Activity
Once the line with "Screen dimensions: 690x388" is found in the entries below, repeat it and each following line exactly, up to and including the line with "Click the blue legend color square". Add no other lines.

Entries supplied
....

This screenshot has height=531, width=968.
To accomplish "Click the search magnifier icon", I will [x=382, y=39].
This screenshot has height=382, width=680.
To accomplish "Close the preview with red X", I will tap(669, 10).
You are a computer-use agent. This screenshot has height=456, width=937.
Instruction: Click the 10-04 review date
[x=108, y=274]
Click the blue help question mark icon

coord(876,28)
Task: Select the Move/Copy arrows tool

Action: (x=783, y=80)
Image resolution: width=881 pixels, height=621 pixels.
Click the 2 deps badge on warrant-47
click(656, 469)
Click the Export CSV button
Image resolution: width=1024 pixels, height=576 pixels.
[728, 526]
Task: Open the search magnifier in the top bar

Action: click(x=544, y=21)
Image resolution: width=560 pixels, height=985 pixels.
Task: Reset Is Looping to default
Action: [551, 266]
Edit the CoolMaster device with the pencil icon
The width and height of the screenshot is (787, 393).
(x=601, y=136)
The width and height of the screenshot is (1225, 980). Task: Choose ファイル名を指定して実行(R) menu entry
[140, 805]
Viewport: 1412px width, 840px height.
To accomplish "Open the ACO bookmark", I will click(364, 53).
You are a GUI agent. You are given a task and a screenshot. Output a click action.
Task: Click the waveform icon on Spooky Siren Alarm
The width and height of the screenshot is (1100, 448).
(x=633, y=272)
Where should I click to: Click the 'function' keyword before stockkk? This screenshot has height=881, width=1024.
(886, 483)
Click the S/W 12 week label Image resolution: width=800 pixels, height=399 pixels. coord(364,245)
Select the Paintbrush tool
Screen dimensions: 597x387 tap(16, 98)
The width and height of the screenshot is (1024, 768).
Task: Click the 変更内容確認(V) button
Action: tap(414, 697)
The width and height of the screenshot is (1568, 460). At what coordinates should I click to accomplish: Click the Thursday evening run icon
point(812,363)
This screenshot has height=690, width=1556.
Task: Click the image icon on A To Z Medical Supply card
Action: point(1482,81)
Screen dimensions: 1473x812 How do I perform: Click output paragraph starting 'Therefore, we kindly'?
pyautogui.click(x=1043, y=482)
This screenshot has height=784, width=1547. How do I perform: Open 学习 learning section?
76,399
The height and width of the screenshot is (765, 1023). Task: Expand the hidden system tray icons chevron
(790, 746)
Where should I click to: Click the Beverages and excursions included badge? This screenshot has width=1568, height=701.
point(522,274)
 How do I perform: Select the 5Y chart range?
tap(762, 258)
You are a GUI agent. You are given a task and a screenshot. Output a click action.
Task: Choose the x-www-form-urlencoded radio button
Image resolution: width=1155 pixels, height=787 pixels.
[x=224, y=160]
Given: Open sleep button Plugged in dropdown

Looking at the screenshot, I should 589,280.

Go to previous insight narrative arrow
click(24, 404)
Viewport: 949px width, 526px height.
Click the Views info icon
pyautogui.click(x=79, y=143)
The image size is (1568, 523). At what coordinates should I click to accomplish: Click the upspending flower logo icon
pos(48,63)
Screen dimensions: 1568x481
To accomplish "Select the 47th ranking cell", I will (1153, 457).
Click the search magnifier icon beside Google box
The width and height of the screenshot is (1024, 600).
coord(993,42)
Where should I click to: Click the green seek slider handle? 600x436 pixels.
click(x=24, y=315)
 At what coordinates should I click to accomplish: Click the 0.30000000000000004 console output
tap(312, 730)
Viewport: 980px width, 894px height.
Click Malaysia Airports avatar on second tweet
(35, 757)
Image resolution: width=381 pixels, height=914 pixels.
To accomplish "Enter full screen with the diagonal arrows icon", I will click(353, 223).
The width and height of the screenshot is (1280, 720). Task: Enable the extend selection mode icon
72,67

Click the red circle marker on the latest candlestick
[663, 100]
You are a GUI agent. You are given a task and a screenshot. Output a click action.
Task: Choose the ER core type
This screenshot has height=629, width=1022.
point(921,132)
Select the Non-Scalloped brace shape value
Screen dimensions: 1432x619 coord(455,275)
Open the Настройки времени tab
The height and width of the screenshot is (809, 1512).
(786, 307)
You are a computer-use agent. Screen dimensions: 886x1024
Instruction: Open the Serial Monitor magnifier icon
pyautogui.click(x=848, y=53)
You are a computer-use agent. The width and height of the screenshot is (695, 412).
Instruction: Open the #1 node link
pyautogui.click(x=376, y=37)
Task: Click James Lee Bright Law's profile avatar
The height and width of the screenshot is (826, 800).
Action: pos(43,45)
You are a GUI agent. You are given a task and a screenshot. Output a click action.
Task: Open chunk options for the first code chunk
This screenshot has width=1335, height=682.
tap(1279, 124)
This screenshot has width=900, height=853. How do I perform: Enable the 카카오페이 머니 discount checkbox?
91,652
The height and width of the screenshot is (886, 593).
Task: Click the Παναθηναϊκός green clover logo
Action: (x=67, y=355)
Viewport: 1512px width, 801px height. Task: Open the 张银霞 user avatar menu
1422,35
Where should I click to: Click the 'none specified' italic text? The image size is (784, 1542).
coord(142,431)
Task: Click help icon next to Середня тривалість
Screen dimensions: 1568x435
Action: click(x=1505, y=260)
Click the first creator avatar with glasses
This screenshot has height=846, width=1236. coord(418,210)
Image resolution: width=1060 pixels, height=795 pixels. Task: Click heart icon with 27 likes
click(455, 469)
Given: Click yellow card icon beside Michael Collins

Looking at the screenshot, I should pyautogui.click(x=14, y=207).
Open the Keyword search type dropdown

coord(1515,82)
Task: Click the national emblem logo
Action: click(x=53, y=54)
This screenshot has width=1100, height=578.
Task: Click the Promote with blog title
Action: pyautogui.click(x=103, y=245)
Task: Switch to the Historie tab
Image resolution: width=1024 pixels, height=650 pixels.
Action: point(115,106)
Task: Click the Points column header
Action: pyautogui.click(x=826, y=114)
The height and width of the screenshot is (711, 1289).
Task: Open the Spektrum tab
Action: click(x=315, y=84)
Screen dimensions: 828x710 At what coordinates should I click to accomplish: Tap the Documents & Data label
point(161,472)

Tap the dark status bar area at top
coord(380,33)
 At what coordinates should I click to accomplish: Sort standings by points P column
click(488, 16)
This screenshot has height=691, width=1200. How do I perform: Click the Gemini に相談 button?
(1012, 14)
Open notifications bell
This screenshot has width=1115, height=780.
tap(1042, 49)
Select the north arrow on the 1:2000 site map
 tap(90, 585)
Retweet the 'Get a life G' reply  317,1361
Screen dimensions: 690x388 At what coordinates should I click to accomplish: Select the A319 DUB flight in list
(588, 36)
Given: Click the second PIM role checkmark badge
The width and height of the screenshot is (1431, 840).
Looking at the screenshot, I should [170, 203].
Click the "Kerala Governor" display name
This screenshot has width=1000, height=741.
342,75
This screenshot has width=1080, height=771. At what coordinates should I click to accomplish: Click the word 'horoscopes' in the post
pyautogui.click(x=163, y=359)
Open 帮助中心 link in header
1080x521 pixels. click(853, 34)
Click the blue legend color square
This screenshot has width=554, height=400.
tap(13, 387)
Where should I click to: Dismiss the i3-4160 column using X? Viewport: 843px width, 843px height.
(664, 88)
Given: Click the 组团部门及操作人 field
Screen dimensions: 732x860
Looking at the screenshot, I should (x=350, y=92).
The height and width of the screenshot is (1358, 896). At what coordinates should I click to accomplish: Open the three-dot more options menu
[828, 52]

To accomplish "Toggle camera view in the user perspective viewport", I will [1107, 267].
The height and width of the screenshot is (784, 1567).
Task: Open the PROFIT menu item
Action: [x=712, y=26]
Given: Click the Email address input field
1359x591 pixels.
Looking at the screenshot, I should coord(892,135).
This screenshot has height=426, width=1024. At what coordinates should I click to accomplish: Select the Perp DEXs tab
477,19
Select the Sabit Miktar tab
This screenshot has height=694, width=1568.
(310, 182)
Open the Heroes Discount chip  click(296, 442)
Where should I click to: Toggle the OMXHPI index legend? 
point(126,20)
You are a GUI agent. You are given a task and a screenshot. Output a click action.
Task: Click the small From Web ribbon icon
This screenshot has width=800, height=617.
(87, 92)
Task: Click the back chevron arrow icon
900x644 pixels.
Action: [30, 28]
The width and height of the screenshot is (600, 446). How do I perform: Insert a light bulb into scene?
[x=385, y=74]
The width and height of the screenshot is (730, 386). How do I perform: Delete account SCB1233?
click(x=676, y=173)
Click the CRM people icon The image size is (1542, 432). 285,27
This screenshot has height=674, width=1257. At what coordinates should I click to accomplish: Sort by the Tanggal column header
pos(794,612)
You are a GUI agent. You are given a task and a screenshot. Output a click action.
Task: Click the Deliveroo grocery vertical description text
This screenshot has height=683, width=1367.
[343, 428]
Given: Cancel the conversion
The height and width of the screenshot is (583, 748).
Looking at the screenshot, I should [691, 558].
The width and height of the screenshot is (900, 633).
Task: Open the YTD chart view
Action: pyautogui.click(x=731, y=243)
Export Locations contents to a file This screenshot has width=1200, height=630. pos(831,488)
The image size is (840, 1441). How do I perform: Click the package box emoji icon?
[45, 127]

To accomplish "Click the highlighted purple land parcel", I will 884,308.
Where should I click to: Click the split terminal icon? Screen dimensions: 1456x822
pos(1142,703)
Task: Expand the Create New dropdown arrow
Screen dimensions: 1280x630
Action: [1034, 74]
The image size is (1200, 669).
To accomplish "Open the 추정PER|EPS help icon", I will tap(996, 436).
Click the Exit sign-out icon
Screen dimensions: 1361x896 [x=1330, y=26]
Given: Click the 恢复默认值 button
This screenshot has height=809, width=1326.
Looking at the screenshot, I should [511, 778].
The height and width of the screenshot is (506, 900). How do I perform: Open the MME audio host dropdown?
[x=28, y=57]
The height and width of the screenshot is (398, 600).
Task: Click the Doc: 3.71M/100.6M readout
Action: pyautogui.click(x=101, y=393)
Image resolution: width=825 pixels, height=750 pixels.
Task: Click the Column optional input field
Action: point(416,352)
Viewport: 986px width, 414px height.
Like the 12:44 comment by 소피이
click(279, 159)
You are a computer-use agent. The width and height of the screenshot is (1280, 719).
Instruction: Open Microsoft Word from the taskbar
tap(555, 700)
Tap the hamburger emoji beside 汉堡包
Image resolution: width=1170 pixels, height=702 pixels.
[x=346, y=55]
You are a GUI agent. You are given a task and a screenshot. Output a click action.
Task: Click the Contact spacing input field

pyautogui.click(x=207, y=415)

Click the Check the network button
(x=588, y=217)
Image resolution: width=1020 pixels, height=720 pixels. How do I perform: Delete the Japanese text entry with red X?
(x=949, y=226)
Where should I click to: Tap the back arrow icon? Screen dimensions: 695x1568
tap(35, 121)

....

Solution to this task
Screen dimensions: 690x388 At what coordinates should I click to accomplish: Select the A319 DUB flight in list
(588, 36)
Given: Click the second PIM role checkmark badge
The width and height of the screenshot is (1431, 840).
Looking at the screenshot, I should [170, 203].
Click the "Kerala Governor" display name
This screenshot has width=1000, height=741.
342,75
This screenshot has width=1080, height=771. At what coordinates should I click to accomplish: Click the word 'horoscopes' in the post
pyautogui.click(x=163, y=359)
Open 帮助中心 link in header
1080x521 pixels. click(853, 34)
Click the blue legend color square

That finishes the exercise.